#### STUDY MATERIAL:

┌────────

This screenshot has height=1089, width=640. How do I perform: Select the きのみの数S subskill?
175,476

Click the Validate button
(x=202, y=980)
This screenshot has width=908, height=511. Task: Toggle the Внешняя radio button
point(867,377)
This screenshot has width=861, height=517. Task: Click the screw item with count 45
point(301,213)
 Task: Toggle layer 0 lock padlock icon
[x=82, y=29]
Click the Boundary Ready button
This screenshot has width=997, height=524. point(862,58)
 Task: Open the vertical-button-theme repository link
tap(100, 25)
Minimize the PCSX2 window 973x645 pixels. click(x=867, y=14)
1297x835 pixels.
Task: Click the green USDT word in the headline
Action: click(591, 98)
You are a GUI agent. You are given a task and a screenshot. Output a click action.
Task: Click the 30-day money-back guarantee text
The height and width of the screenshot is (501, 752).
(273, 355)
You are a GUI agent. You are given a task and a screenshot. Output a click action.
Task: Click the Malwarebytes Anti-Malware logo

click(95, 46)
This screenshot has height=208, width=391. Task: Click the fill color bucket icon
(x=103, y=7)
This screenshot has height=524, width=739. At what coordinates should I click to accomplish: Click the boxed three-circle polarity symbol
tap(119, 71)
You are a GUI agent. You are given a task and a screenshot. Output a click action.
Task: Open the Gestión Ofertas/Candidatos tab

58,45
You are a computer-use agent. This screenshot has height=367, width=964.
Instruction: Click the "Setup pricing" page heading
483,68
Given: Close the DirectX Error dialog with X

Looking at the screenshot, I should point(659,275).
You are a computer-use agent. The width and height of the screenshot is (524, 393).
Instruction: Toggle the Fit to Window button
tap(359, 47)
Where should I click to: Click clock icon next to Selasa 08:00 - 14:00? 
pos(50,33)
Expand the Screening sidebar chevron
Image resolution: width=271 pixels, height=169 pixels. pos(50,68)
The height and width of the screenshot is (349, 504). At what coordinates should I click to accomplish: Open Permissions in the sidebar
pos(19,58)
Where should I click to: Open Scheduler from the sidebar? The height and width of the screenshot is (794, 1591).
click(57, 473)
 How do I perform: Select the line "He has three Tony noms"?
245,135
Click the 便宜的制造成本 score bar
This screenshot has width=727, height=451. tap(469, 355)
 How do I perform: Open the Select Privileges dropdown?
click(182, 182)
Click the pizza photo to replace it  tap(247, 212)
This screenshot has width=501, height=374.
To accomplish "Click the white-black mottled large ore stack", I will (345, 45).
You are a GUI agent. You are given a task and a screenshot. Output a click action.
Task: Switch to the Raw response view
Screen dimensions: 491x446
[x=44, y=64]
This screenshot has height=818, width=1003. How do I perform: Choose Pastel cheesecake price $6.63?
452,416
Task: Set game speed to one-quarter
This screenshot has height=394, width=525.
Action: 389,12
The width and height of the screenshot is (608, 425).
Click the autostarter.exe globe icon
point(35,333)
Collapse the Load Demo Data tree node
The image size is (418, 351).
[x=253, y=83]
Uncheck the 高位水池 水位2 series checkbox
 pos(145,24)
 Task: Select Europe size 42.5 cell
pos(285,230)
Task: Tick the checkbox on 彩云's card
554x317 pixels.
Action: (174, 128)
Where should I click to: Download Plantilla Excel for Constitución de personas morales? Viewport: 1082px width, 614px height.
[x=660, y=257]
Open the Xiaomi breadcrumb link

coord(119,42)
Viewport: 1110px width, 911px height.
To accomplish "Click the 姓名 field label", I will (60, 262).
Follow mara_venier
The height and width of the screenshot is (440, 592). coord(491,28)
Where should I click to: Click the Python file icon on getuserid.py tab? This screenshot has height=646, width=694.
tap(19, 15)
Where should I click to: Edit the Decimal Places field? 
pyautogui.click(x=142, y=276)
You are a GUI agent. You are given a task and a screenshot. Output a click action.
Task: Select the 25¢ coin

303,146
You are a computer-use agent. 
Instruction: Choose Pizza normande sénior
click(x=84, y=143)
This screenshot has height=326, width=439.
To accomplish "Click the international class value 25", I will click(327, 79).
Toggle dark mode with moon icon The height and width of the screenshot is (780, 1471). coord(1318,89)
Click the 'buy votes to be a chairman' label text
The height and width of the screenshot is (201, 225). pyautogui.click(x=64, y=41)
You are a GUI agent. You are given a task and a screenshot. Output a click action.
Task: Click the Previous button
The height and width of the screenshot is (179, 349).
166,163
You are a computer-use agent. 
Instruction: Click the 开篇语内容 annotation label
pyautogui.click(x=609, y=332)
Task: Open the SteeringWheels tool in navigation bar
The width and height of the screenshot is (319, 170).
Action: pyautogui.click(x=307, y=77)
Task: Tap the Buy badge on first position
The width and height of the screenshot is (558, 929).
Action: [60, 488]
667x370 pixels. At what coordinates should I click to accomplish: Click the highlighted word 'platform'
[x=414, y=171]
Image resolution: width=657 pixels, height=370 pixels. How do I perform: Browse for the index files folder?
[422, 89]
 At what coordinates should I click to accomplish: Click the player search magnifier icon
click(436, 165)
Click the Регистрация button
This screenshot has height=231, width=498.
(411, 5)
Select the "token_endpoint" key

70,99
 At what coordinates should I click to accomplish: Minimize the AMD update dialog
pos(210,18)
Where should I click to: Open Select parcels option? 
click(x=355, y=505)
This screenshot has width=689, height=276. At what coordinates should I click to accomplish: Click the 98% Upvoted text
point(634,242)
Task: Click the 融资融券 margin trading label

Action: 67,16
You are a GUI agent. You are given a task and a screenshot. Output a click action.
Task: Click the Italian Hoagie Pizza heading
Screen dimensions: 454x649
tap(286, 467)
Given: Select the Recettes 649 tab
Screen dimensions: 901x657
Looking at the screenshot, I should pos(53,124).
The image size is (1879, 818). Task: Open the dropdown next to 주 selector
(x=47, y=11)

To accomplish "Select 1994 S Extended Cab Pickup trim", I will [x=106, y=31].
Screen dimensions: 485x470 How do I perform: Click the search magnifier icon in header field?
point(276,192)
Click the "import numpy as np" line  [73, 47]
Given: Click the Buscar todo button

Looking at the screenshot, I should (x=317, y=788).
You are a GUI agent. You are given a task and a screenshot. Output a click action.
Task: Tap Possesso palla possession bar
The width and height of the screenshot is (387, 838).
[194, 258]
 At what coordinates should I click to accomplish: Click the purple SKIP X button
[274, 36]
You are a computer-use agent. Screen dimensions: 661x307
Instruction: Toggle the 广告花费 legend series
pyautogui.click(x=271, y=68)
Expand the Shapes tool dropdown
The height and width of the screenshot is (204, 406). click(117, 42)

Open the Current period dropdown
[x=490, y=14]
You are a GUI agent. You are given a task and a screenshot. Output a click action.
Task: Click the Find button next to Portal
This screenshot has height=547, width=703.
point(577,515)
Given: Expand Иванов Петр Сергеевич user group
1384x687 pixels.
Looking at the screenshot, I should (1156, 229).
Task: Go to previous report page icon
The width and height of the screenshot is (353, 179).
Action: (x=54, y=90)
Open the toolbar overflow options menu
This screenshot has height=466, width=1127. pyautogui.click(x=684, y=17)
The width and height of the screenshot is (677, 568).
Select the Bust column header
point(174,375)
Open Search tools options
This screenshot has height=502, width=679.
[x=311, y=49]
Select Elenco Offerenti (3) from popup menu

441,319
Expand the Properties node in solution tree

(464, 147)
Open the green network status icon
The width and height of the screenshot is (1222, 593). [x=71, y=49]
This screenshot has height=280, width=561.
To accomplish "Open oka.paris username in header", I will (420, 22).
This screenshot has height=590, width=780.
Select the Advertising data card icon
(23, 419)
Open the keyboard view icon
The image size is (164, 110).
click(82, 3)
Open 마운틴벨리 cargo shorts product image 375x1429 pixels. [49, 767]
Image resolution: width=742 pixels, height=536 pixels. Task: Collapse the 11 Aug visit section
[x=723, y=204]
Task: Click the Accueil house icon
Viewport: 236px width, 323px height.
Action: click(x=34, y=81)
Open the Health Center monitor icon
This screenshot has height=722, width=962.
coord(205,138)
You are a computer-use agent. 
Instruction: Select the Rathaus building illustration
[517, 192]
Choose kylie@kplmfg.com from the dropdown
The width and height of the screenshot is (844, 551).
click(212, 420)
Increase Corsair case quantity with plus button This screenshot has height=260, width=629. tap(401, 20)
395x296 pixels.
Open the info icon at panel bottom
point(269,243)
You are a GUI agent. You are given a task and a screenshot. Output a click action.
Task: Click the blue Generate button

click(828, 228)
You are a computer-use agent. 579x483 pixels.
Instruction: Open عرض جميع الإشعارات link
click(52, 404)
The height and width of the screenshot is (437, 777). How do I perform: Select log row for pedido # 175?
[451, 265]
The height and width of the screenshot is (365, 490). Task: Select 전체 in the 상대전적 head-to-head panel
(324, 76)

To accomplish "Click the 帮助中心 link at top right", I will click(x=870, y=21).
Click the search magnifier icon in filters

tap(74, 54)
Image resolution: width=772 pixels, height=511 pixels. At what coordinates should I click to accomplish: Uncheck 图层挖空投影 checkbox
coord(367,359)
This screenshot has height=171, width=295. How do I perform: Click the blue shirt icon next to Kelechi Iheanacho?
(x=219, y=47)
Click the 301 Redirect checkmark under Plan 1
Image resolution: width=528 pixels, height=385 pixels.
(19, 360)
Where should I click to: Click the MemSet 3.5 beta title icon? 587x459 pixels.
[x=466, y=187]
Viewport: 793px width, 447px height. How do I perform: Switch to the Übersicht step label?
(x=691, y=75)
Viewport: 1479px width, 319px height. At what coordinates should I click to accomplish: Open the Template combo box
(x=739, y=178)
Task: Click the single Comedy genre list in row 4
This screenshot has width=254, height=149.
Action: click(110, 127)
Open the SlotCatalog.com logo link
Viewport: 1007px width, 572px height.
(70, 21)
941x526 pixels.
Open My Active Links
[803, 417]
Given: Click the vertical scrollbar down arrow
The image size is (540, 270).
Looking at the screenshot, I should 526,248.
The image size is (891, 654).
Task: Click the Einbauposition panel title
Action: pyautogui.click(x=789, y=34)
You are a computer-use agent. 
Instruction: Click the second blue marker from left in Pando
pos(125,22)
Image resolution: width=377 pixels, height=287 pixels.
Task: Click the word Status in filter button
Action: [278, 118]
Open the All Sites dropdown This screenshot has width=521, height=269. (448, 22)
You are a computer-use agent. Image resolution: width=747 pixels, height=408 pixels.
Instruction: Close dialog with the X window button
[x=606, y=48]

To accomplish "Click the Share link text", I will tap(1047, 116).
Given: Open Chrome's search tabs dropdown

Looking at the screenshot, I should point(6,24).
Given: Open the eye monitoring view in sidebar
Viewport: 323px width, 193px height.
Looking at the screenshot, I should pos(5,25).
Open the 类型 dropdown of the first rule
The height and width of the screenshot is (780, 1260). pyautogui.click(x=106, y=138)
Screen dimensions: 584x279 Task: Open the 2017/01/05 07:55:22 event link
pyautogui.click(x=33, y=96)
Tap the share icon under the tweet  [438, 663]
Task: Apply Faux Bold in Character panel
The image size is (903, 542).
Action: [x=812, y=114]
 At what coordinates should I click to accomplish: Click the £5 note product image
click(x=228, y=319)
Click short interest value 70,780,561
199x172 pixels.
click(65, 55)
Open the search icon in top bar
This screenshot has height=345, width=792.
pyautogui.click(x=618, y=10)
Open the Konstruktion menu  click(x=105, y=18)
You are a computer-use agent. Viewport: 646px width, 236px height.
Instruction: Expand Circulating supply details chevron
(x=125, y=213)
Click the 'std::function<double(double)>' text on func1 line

└────────

#### ASSIGNMENT:
Read through the entries and copy every line that includes "computer".

#### RESULT BELOW:
You are a computer-use agent. This screenshot has height=367, width=964.
You are a computer-use agent. The width and height of the screenshot is (524, 393).
You are a computer-use agent. 
You are a computer-use agent. 
You are a computer-use agent. Screen dimensions: 661x307
You are a computer-use agent. 
You are a computer-use agent. 579x483 pixels.
You are a computer-use agent. 
You are a computer-use agent. Image resolution: width=747 pixels, height=408 pixels.
You are a computer-use agent. Viewport: 646px width, 236px height.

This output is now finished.